Anyway, I’ve been thinking about what it was like to be sick as a kid. Most times my gram was the one to care for me when I was sick. My mom was a teacher, so it wasn’t generally easy for her to get me from school or sit with me at home. My gram, on the other hand, was a paralegal, which left her with the ability to pick me up or take time off to sit with me.
Sometimes she would take me back to the law firm. On quiet days she would push together two conference chairs in the board room. There was a coffee shop two doors down where she would get me toast with butter and jam wrapped in wax paper, and a Veryfine Fruit Punch. If she had the flexibility to take me home, she would bundle me up on the sofa in the living room, in an orange and avocado crocheted blanket, and would make me Lipton’s re-hydratable noodle soup. I would drift in and out while I Love Lucy reruns played and the daily soaps began.
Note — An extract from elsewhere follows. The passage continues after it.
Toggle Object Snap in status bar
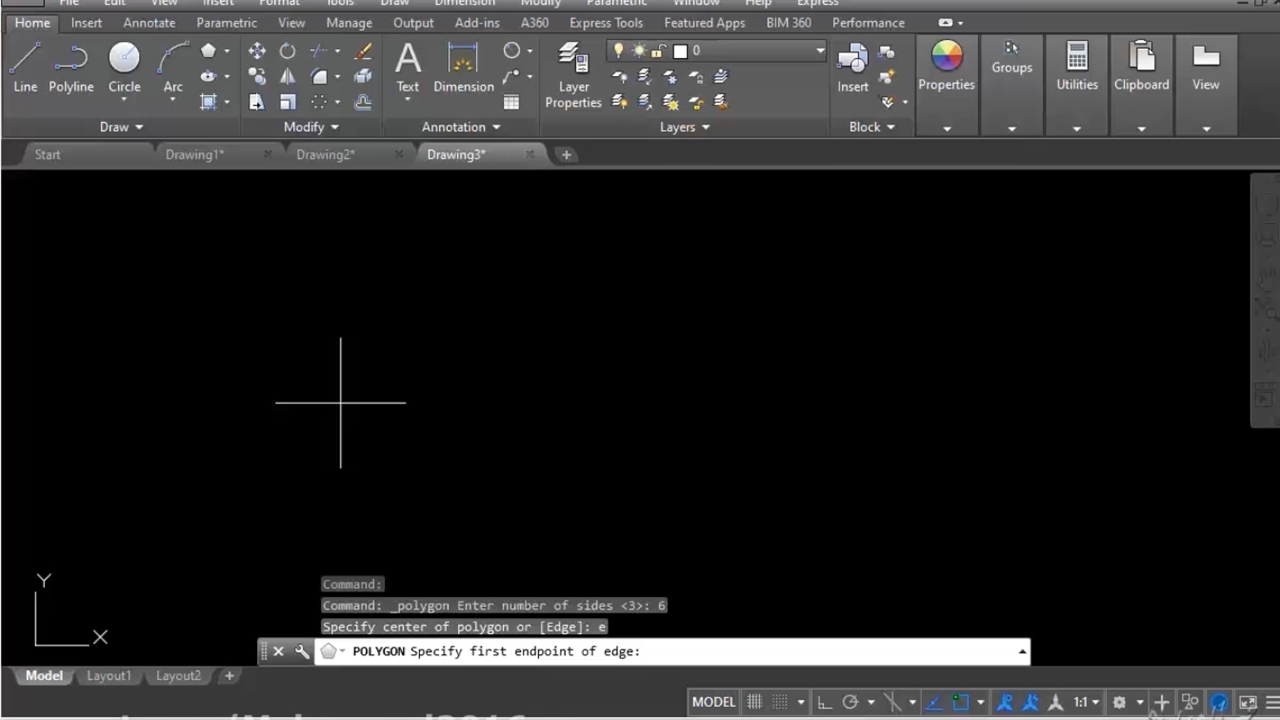This screenshot has width=1280, height=720. point(960,702)
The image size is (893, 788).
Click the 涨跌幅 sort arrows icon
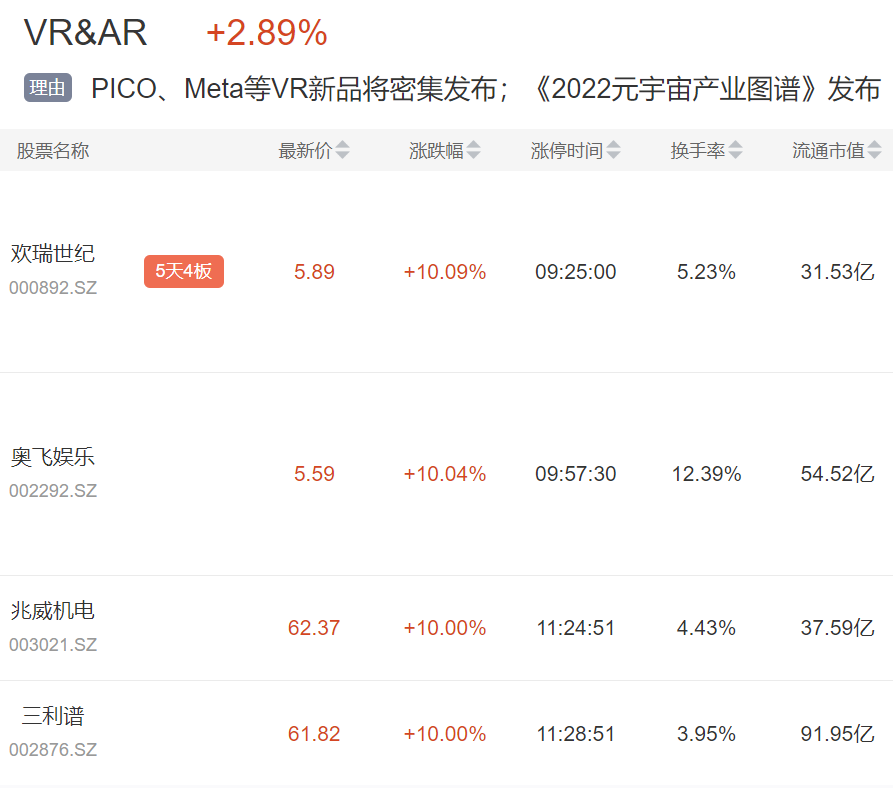tap(473, 151)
I was a very sensitive child though. There would be times where I would come down with psychosomatic illness… I would work myself into an emotional frenzy, with actual symptoms of illness that were caused by some level of anxiety. On those days I would be dropped (or left) at home with no supervision. I would find my mother’s chocolate stash (while I watched I Love Lucy, natch), give piano concerts for an invisible audience, and serve myself Diet Coke out of the good crystal.
Now I am bundled up on the sofa in a different blanket. I still have that afghan – it is in my closet. My husband is taking excellent care of me. Lots of movies, TV, and fluids. Hopefully this thing will pack its bags and leave soon. Maybe it will leave the moment I stop worrying about work… Which I think is more to the point.